A Marine officer, 2nd Lt. Presley O’Bannon, had been assigned to him along with six enlisted Marines (names below). This part of the war would be the only land combat in the entire period.

In October 1804, O’Bannon, with the U. S. fleet at Malta, was transferred to the Constitution and three days later to the brig Argus, commanded by Isaac Hull. This ship had received special orders to pick up William Eaton and convey him and his “command” to Alexandria, Egypt.

At Alexandria, Eaton had brought along a willing O’Bannon, Navy officer Joshua Blake, two midshipmen, Eli E. Danielson and George Washington Mann, and a few assorted adventurers. He made arrangements to gather the deposed Tripolitan Bashaw Hamet, while O’Bannon recruited more adventurers in the sea-port town: 67 “Christian” (meaning Greek) mercenaries and 90 Arabs. Midshipman Pascal Paoli Peck and seven Marines from aboard the Argus constituted the entire “army.”

For ten days the army moved westward along the northern coast of Africa toward Derna without encountering serious trouble. On the 18th Eaton had trouble with the camel drivers. Several days later 230 Arabs on horse and foot joined them. As they moved westward, disputes with the Arabs were continuous, but each was eventually settled. At one point only the Americans and a few Christians stood between total revolt and continuing to advance. A few days later the Christians revolted because their food was gone and water was severely limited. By chance three American ships were off Bomba; provisions were landed and once again, all was well. So far the little expedition had traveled over 500 miles across deserts, frequently without water, and with little food.

Eaton requested another hundred Marines but Comm. Samuel Barron refused, although he did return the volunteers, Midshipmen Danielson and Mann. On 23 April their trek resumed. Meanwhile, the Bashaw became alarmed at Eaton’s threat to the fortress of Derna and sent reinforcements from Tripoli. That discouraged Hamet and his Arabs, who had anticipated a bloodless victory. Eaton was forced to bribe them to go on. Two days later, on 25 April, Eaton and his motley force arrived upon the hills overlooking the walled city of Derna.

Eaton at once sent the Bey of Derna a note demanding surrender. The Bey, obviously sure of his 800 defenders, replied simply, “My head or yours.” One field piece was landed via the offshore Nautilus and that was followed by gunfire from the three U. S. ships just a hundred or so yards offshore. Eaton placed the Christian forces under O’Bannon’s command, and Hamet and his Arab horsemen in reserve.

# # # # # # #

→ **Written tasks**
#1 Do these statements agree with the account of the march to Derna? Answer yes or no for each, quoting the deciding words. (a) Barron sent the extra hundred Marines that Eaton asked for. (b) The brig Argus was commanded by Isaac Hull. (c) The Bey of Derna had 800 defenders.
#2 According to the account of the march to Derna, on what date did Eaton's force arrive on the hills overlooking the walled city?
#3 Please write out the account of the march to Derna from "Eaton requested another" to "city of Derna.".

→ **Source excerpt**
# # # # # # #

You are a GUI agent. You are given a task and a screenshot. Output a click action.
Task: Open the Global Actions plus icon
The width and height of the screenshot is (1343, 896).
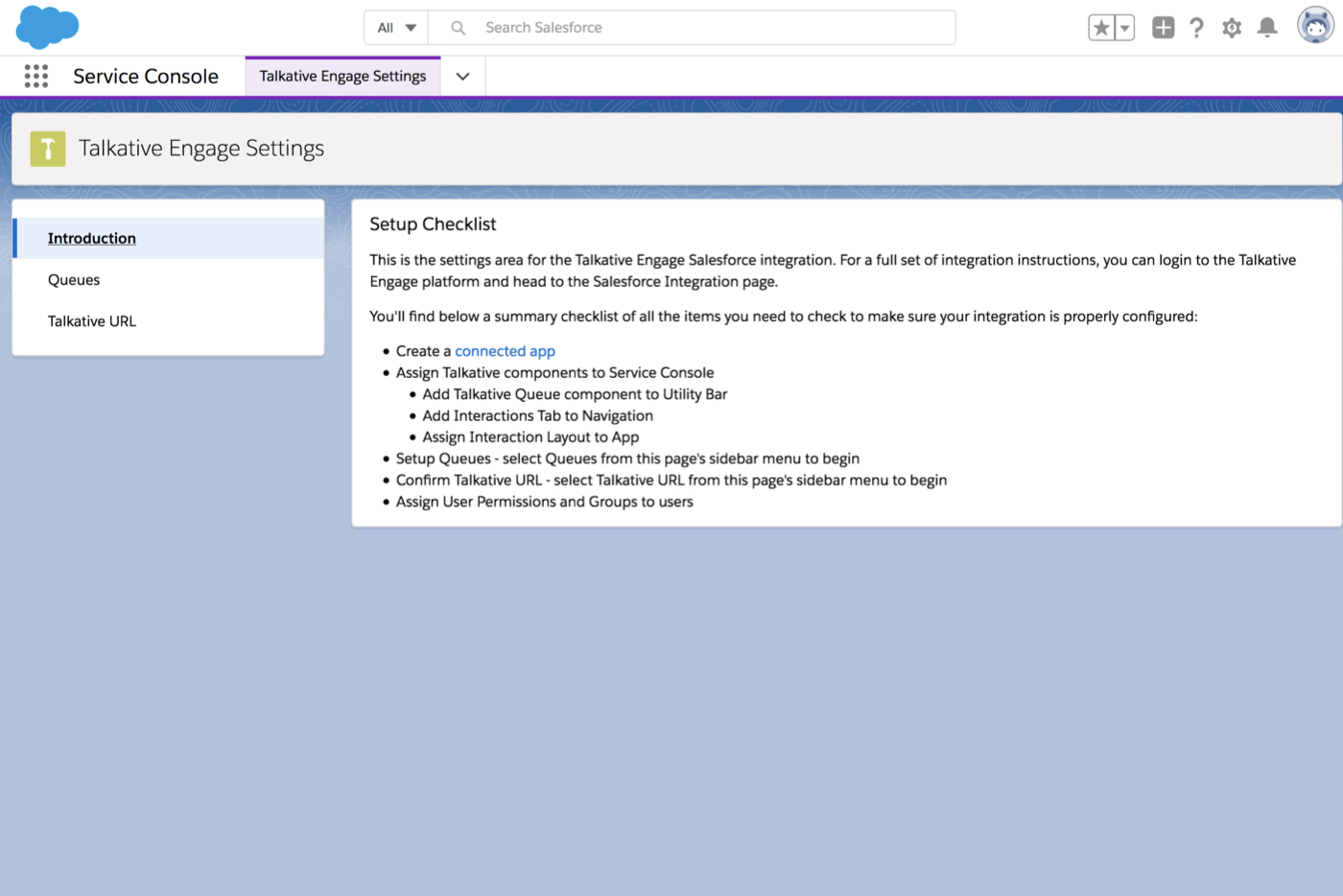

# # # # # # #

→ **The results**
#1
(a) No: "Eaton requested another hundred Marines but Comm. Samuel Barron refused"
(b) Yes: "the brig Argus, commanded by Isaac Hull"
(c) Yes: "obviously sure of his 800 defenders"

#2 On 25 April.

#3
Eaton requested another hundred Marines but Comm. Samuel Barron refused, although he did return the volunteers, Midshipmen Danielson and Mann. On 23 April their trek resumed. Meanwhile, the Bashaw became alarmed at Eaton’s threat to the fortress of Derna and sent reinforcements from Tripoli. That discouraged Hamet and his Arabs, who had anticipated a bloodless victory. Eaton was forced to bribe them to go on. Two days later, on 25 April, Eaton and his motley force arrived upon the hills overlooking the walled city of Derna.